I'm trying for what I call "The Devil's Haircut", named for the video of that Beck song which, if you recall, featured an end sequence where a rostrum camera focused on background details in the frame, exposing an alternative narrative that had been there all along. Father Ted did something similar in the Chris the Sheep episode. These are my reference points - what century is this again? That's the plan at any rate. I'm trying to do it it subtly, without the need for flashbacks, but so far the dialogue is anything but subtle. I don't want to lose all the sympathy the audience has built for the character for the previous hour and a half either - it's quite the switcheroo.
Earlier, on my way to the shop to buy a cake for Susan, I had an idea for a short story.
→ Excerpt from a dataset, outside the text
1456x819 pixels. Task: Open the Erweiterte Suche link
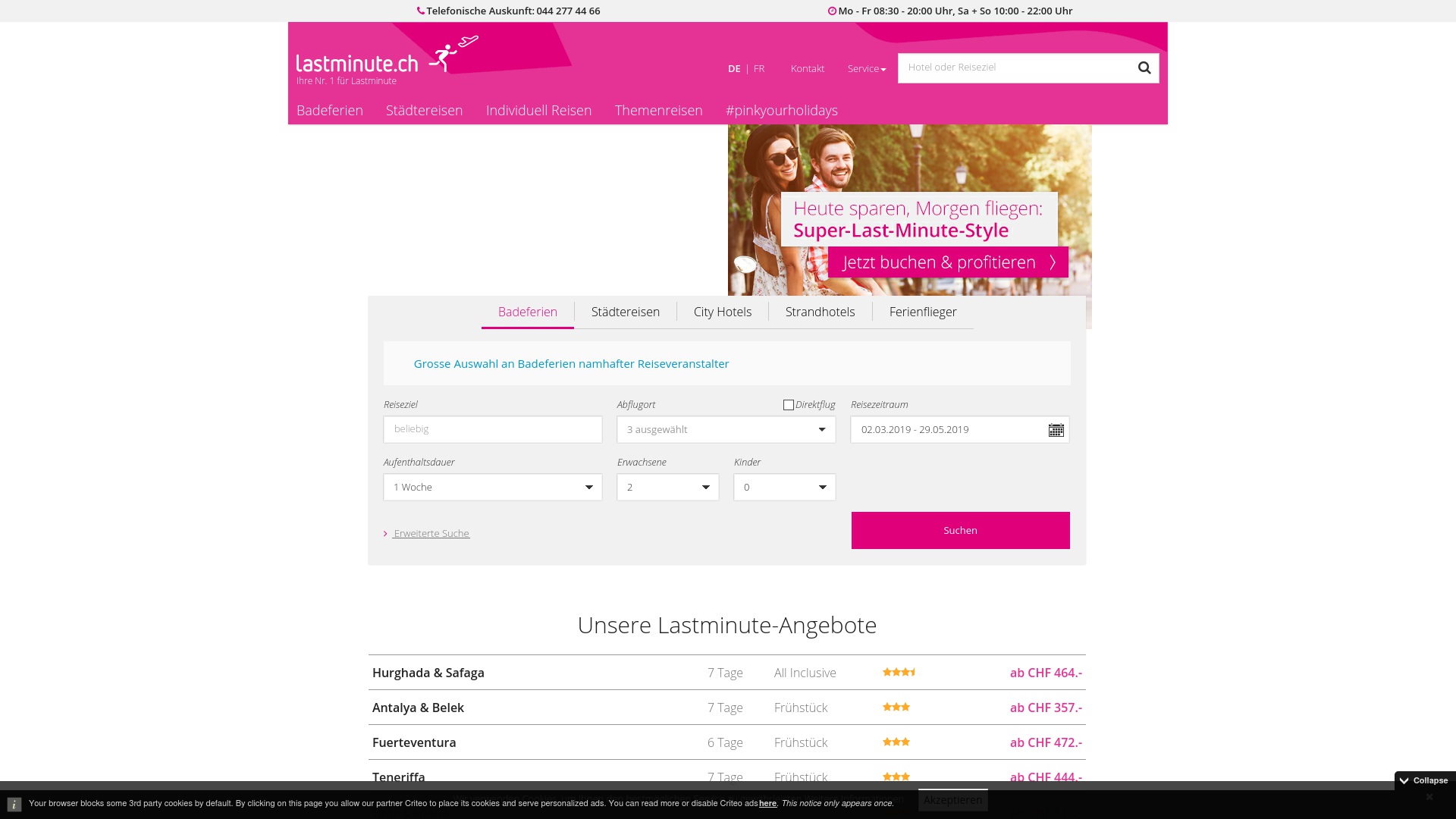(431, 534)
Called Pornokrates, its about a man who lives in a world entirely governed by the logic of pornography. And it's a living hell. Nothing works - every time you call a plumber round he just gets felated and the toilet remains blocked. Secretaries never complete dictation, and it's not worth ordering a pizza at all. Society is in total disarray as no maintenance is done, there is no food in the shops, and local government is a literal bureaucratic daisy chain. There would be rioting in the streets if people could pull themselves out of endless priapic tailspin. I have no idea where I'm going with this. I had in my mind a spoof of 1984, with the protagonist shouting "Do it to Julia", at the moment of crisis.
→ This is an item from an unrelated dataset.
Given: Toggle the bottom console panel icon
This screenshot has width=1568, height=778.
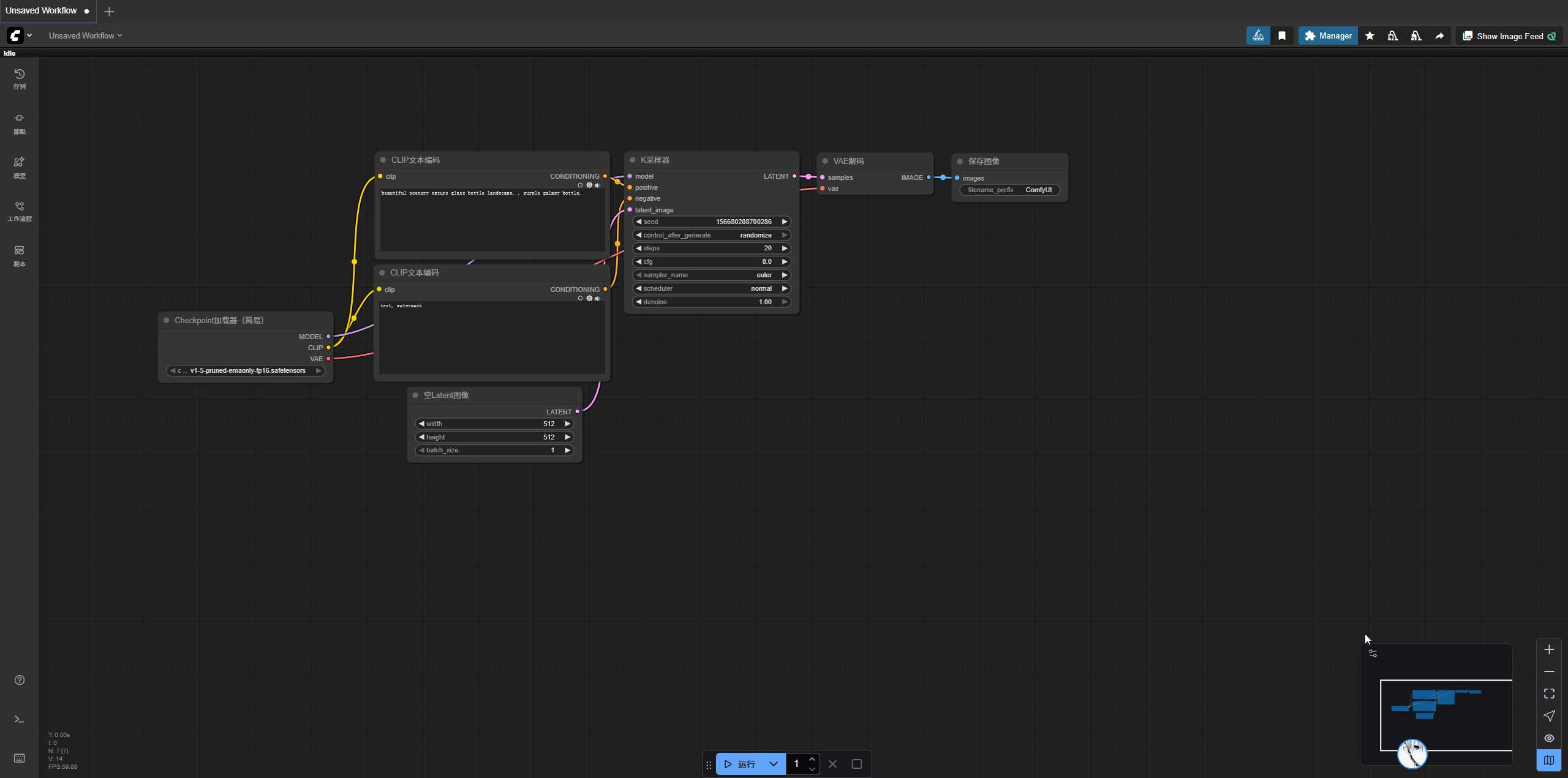Looking at the screenshot, I should click(x=20, y=719).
But really? Is there anything there? I reverse engineer stories out of puns and material that would be thin as a Saturday Night Live sketch. I don't think this is how other writers go about writing. My process is to take something ostensibly terrible and dress it up as something good. I open it up, stretch the idea in multiple directions, see what the story means to the characters and what they want from it. I try to add light and shade, humour and melancholy. It will hopefully have a point. It's a process of gilding the Christmas cracker joke. I doubt very much whether this is how other writers do it. I have no idea how it's supposed to be done. I'm not even sure there is a proscribed way - though there are books, seminars, and courses that will teach you how to do it properly. Imagine doing it properly though...what would that be like?
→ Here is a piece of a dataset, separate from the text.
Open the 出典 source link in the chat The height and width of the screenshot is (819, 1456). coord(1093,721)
I waded into writing thinking I was brilliant. I'm a funny guy, I have cool ideas. My Facebook updates are pretty sharp. How hard can a novel be? It's just 6,000 longish status updates. I'm fairly certain someone wrote a novel comprised of pretend status updates. That's the sort of thing that would happen. But the process of writing is the process of wanting to get better at it, just as the process of learning is an acceptance of ignorance. I cringe at some of my earliest stories. They're technically horrible. I couldn't really construct a sentence. I couldn't punctuate. The writing was flabbily passive, and the similes I was so proud of, tortuous. Equally, I really liked the stories. "The Rum Barbers" is archetypal Higgins: a bad pun, a south London setting, comedy back 'n' forth, sympathetic magic and a violent death. I think it's good, but I wouldn't write it now, and I worry why I wouldn't. Have the silly ideas stopped coming?
I did an experiment. I submitted two stories to two publications. One story was very old - I had to rewrite it to winnow out a plague of semi-colons, plus myriad other tics and coughs, but it was structurally the same and most of the language was the same as when I'd written it. I also submitted the last story I had written. Both were published. And reading them back to back it's hard to see much distance between them. They're both palpably by the same hand. It's as if the five years of progress between them is non-existent. I haven't lost my mojo. And I haven't significantly improved or refined that mojo either.
But at least they were published. Yay.